Search the records for the string "agent" and copy every line where it turns up.
——————————
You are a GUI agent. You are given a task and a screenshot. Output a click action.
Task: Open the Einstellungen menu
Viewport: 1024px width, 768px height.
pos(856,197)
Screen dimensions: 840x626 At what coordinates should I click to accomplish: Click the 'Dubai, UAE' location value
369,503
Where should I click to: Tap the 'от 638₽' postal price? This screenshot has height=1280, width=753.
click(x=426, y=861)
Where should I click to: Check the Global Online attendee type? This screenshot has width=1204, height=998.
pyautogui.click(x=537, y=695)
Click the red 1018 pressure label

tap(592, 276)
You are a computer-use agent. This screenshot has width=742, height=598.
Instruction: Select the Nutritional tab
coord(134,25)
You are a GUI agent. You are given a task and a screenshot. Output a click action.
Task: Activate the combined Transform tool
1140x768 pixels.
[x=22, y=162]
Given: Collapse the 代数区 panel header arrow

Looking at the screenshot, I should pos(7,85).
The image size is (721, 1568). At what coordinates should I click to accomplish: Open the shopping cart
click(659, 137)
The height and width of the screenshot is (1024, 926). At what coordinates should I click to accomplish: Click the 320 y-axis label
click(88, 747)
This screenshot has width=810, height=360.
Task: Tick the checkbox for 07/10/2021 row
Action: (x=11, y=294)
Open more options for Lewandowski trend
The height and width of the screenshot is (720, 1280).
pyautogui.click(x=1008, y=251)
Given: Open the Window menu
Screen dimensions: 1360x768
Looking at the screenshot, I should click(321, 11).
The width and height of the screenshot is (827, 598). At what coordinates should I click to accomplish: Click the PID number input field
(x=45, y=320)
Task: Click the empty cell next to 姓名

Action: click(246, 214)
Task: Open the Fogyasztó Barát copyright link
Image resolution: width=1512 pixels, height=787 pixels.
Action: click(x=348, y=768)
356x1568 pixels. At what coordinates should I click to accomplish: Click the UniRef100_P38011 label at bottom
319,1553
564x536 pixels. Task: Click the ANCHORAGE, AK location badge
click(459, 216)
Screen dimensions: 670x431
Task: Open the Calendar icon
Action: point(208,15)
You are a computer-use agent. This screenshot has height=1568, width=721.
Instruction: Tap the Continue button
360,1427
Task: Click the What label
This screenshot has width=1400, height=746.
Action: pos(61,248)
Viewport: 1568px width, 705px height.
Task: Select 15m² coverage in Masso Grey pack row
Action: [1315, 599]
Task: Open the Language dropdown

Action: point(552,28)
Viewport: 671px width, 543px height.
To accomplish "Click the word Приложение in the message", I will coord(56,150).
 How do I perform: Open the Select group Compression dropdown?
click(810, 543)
——————————
▶ **Solution below**
You are a GUI agent. You are given a task and a screenshot. Output a click action.
You are a computer-use agent. This screenshot has width=742, height=598.
You are a GUI agent. You are given a task and a screenshot. Output a click action.
You are a computer-use agent. This screenshot has height=1568, width=721.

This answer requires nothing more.